Texte choisi →
────────
Cela se voit dans les cas où le chirurgien est confronté au cours de l’intervention à des difficultés inattendues, résultant notamment d’un saignement important et non maîtrisable sans cette mesure.

La fiche d’information de l’Association Française d’Urologie (AFU) : néphrectomie partielle, détaille les avantages, risques et complications possibles, même exceptionnels de cette intervention.

Quels types de cicatrices laisse la chirurgie classique ?

Cette chirurgie d’exérèse rénale, partielle, ou élargie et plus ou moins étendue en fonction de l’extension de la tumeur, est réalisée classiquement par voie ouverte, sanglante.

Le type d’incision réalisée dépend des caractéristiques de la tumeur, du type d’intervention à réaliser et des habitudes du chirurgien.

Il s’agit habituellement d’une grande incision abdominale antérieure.
Elle peut être verticale du sternum au pubis (incision xypho-pubienne) éventuellement agrandie par une sternotomie au thorax si l’abord du cœur est nécessaire en cas de bourgeon veineux étendu.
Elle est plus souvent légèrement oblique par rapport à l’horizontale, suivant le rebord inférieur des côtes (incision sous-costale limitée au côté du rein cancéreux ou débordant de l’autre côté jusqu’à l’incision bi-sous-costale).

Il peut également s’agir d’une incision latérale comportant la résection plus ou moins étendue d’une des dernières côtes : incision de lombotomie, ou lombo-abdominale ou au maximum thoraco-phréno-laparotomie, permettant également l’abord d’un bourgeon veineux remontant haut dans la veine cave inférieure.

Dans tous les cas, le choix de l’incision doit permettre l’abord premier des vaisseaux rénaux et en particulier la ligature première ou le clampage premier de l’artère rénale avant la mobilisation et l’exérèse rénale.

Il s’agit donc toujours d’une chirurgie lourde, voire majeure.
Les incisions sont importantes comportant leurs risques propres de complications et de séquelles, notamment éventrations invalidantes et de traitement difficile notamment pour les éventrations de la fosse lombaire.

La chirurgie par cœlioscopie a t’elle une place ?

La chirurgie par cœlioscopie prend actuellement une place de plus en plus importante dans l’arsenal thérapeutique chirurgical du cancer du rein.
────────
Informations affichées →
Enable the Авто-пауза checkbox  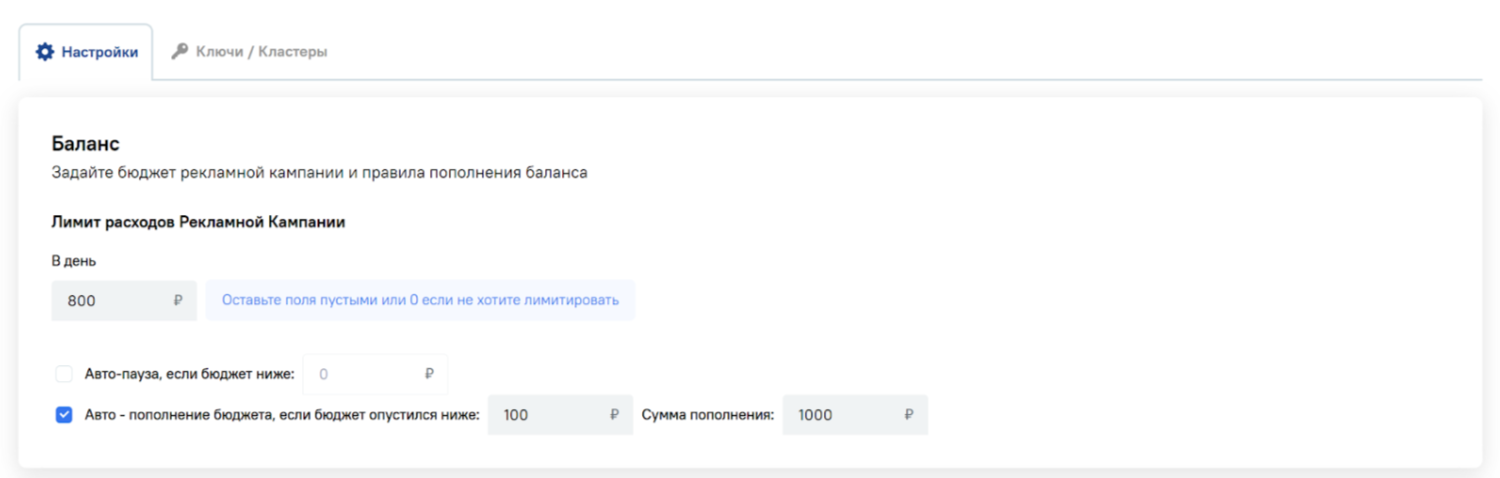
────────
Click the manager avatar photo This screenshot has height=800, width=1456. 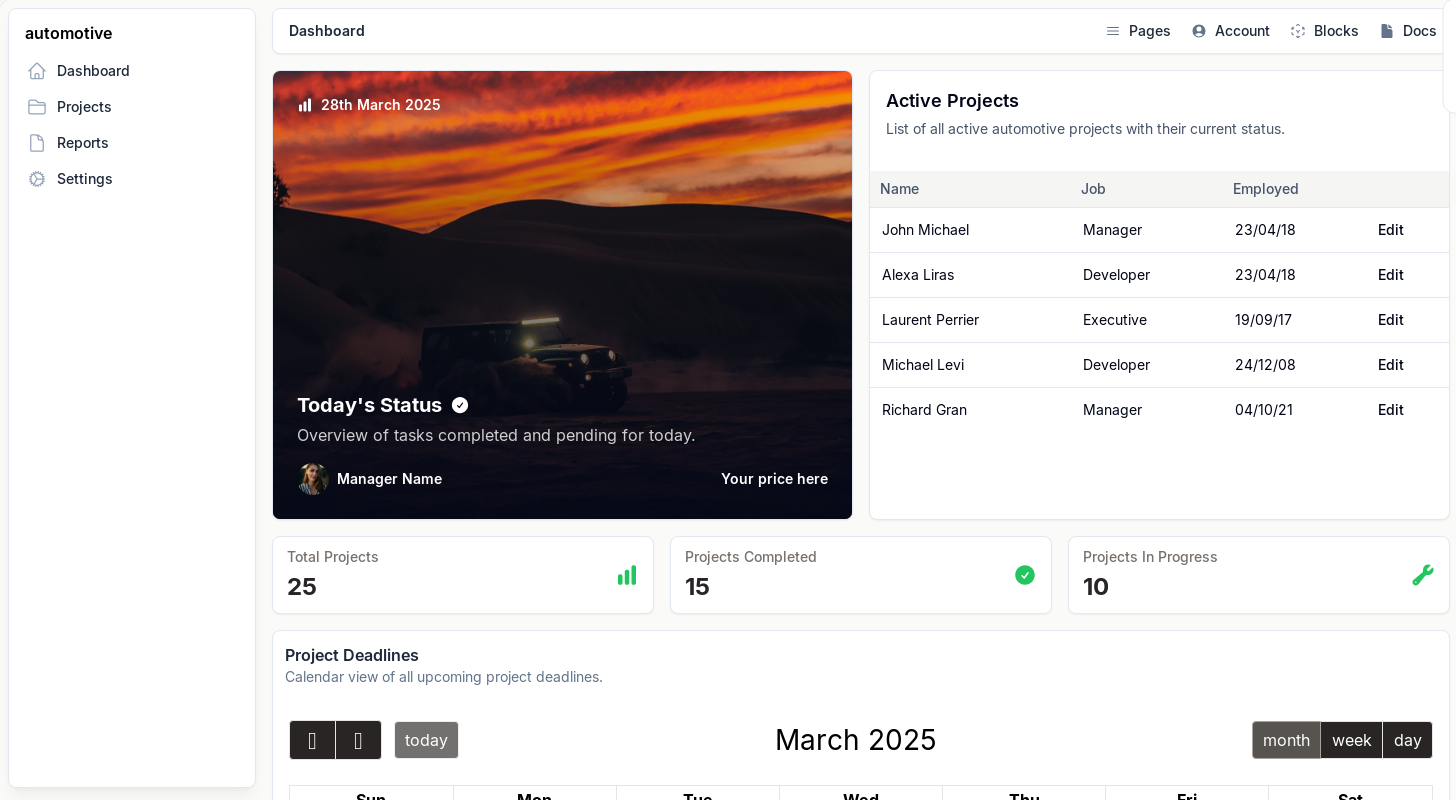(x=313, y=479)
────────
Le problème → Restituez à l'identique le passage du texte choisi qui commence par « Les incisions sont » et se poursuit jusqu'à « la fosse lombaire. ». Les items proviennent d'une autre source que le texte choisi.

Corrigé →
Les incisions sont importantes comportant leurs risques propres de complications et de séquelles, notamment éventrations invalidantes et de traitement difficile notamment pour les éventrations de la fosse lombaire.